# Where can i buy decorations from



## ilikefish (Mar 10, 2008)

what are some good online stores?


----------



## igor.kanshyn (Jan 14, 2010)

Buying decoration on-line you can end up with getting something that you was not expected. It's hard to tell what is it based on pictures.

I recommend you visiting Big All's stores. They have a lot of different decorations on sale.

I hope this is help


----------



## Joeee (Apr 3, 2010)

PetSmart had a few things reduced to clear. I saw a few $30 decorations for $5.


----------



## ilikefish (Mar 10, 2008)

Went to pet smart. Much cheaper and larger decorations. Not on sale reg price.


----------



## AquariAM (Jan 28, 2010)

Be very careful of "BS" aquarium decorations like little statues, ships, fake rocks. They are usually safe but sometimes they are poorly made and leech VOC's into your tank.

In my opinion the only decorations you should buy from a pet shop are pieces of driftwood. Rocks can be had for next to nothing from a landscaping place like Betz cut stone. Anything else is more for you than the fish, ie, plastic plants, fake rocks etc. Sometimes plastic plants can be used effectively and make a nice environment for fish but with some plants being so hard to kill, like anubias or hornwort, and long branchy driftwood being readily available, I don't see the point personally. You're also going to save money.

*Collected data:*

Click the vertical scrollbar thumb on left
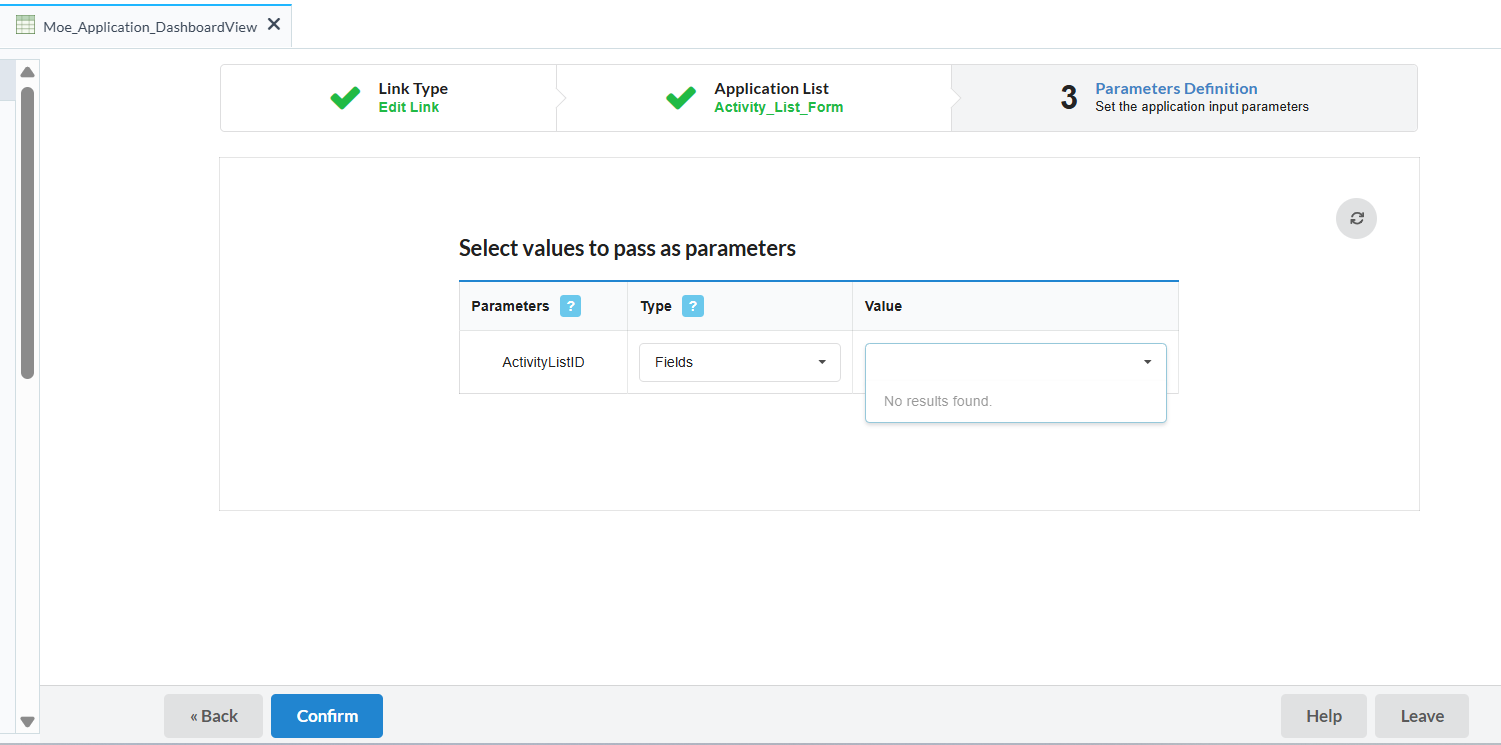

*Direction A:* Copy everything in the thread on buying aquarium decorations from "what are some" down to "decorations on sale.".
*Direction B:*
Answer these questions about the thread on buying aquarium decorations:
(i) In Joeee's post, what price were the $30 decorations marked down to?
(ii) Which landscaping place does AquariAM name as a source of cheap rocks?
(iii) Which two plants does AquariAM describe as hard to kill?
*Direction C:* Write the next part of the thread on buying aquarium decorations, starting after its last post.

*Task result A:*
what are some good online stores?


----------



## igor.kanshyn (Jan 14, 2010)

Buying decoration on-line you can end up with getting something that you was not expected. It's hard to tell what is it based on pictures.

I recommend you visiting Big All's stores. They have a lot of different decorations on sale.

*Task result B:*
(i) $5
(ii) Betz cut stone
(iii) Anubias and hornwort

*Task result C:*
----------



## Joeee (Apr 3, 2010)

ilikefish said:


> Went to pet smart. Much cheaper and larger decorations. Not on sale reg price.


That's odd, the one at Heartland had a lot of stuff on sale.


----------



## KhuliLoachFan (Mar 8, 2008)

AquariAM is right: Stay away from "decor" other than plastic plants (which are sometimes nice), or real driftwood. 

First, those resin things are expensive, but look cheap, and ruin the look of your tank. Even if you don't think so now, you will, soon. you will. 

In one year or less you will want that gargoyle-sitting-on-the-ruins-of-a-roman-aquaduct OUT of your sight forever, and it will sit in the garage until your next garage sale. Seriously. Same thing with Scuba Dave. Etc.

One reason I'm thankful for the TWAS club is I can take that decor stuff that I regret buying and sell it for $1 or $2 at the auction.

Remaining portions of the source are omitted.